Please reproduce everything from the first of the rows below down to the line containing "Anna palautetta käsitteestä (415, 1145)", both ends included.

### [Records]
────────────────────────────────────────
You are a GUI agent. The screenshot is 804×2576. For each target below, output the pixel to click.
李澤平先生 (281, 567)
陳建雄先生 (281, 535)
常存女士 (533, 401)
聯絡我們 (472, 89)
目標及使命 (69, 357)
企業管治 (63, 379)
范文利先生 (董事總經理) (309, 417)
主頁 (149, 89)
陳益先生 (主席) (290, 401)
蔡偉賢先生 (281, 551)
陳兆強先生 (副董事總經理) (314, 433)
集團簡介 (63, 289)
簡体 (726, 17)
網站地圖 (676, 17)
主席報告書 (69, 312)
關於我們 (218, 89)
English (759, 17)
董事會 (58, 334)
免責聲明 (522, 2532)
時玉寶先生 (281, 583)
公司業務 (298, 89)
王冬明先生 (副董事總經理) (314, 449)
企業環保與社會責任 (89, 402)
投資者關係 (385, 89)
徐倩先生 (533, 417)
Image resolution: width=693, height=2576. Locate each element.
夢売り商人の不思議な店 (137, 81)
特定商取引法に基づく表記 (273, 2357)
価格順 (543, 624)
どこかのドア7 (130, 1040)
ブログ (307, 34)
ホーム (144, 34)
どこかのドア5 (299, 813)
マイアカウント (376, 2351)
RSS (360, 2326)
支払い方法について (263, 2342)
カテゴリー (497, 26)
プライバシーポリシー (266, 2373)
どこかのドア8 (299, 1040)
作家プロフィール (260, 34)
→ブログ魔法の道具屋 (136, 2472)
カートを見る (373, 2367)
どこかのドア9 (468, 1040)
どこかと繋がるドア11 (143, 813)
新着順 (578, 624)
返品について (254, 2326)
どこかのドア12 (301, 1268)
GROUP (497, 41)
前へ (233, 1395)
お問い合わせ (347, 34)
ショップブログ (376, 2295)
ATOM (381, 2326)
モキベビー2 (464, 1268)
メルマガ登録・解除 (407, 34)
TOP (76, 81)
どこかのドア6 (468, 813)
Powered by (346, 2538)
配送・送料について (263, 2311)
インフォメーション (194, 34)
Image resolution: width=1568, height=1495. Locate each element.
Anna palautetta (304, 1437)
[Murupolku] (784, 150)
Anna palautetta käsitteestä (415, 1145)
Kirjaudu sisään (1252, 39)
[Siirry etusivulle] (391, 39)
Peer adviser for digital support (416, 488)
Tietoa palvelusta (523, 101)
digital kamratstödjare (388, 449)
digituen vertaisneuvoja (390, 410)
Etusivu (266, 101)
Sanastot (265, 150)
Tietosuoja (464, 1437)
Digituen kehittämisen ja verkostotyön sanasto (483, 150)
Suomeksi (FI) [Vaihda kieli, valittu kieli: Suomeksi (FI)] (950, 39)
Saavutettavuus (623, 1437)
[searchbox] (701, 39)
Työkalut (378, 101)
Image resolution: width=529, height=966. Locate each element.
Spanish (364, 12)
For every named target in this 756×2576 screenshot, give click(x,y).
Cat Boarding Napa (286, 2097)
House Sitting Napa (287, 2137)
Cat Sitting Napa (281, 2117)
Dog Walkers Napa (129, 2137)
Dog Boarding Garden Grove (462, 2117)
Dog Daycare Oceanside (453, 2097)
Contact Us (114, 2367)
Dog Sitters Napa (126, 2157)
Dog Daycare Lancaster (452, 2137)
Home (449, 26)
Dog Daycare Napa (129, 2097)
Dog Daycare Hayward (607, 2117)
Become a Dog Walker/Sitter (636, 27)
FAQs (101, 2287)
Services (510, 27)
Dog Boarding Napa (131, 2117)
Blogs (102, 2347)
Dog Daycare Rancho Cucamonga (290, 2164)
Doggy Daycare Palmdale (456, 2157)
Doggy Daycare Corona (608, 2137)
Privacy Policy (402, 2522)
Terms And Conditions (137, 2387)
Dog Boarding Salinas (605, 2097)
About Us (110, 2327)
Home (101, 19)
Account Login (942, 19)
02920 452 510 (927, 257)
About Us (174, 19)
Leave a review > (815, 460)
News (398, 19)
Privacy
────────────────────────────────────────
### [Response]
You are a GUI agent. The screenshot is 804×2576. For each target below, output the pixel to click.
李澤平先生 (281, 567)
陳建雄先生 (281, 535)
常存女士 (533, 401)
聯絡我們 (472, 89)
目標及使命 (69, 357)
企業管治 (63, 379)
范文利先生 (董事總經理) (309, 417)
主頁 (149, 89)
陳益先生 (主席) (290, 401)
蔡偉賢先生 (281, 551)
陳兆強先生 (副董事總經理) (314, 433)
集團簡介 (63, 289)
簡体 (726, 17)
網站地圖 (676, 17)
主席報告書 (69, 312)
關於我們 (218, 89)
English (759, 17)
董事會 (58, 334)
免責聲明 (522, 2532)
時玉寶先生 (281, 583)
公司業務 (298, 89)
王冬明先生 (副董事總經理) (314, 449)
企業環保與社會責任 (89, 402)
投資者關係 (385, 89)
徐倩先生 (533, 417)
Image resolution: width=693, height=2576. Locate each element.
夢売り商人の不思議な店 (137, 81)
特定商取引法に基づく表記 (273, 2357)
価格順 (543, 624)
どこかのドア7 (130, 1040)
ブログ (307, 34)
ホーム (144, 34)
どこかのドア5 (299, 813)
マイアカウント (376, 2351)
RSS (360, 2326)
支払い方法について (263, 2342)
カテゴリー (497, 26)
プライバシーポリシー (266, 2373)
どこかのドア8 (299, 1040)
作家プロフィール (260, 34)
→ブログ魔法の道具屋 (136, 2472)
カートを見る (373, 2367)
どこかのドア9 (468, 1040)
どこかと繋がるドア11 (143, 813)
新着順 (578, 624)
返品について (254, 2326)
どこかのドア12 (301, 1268)
GROUP (497, 41)
前へ (233, 1395)
お問い合わせ (347, 34)
ショップブログ (376, 2295)
ATOM (381, 2326)
モキベビー2 (464, 1268)
メルマガ登録・解除 (407, 34)
TOP (76, 81)
どこかのドア6 (468, 813)
Powered by (346, 2538)
配送・送料について (263, 2311)
インフォメーション (194, 34)
Image resolution: width=1568, height=1495. Locate each element.
Anna palautetta (304, 1437)
[Murupolku] (784, 150)
Anna palautetta käsitteestä (415, 1145)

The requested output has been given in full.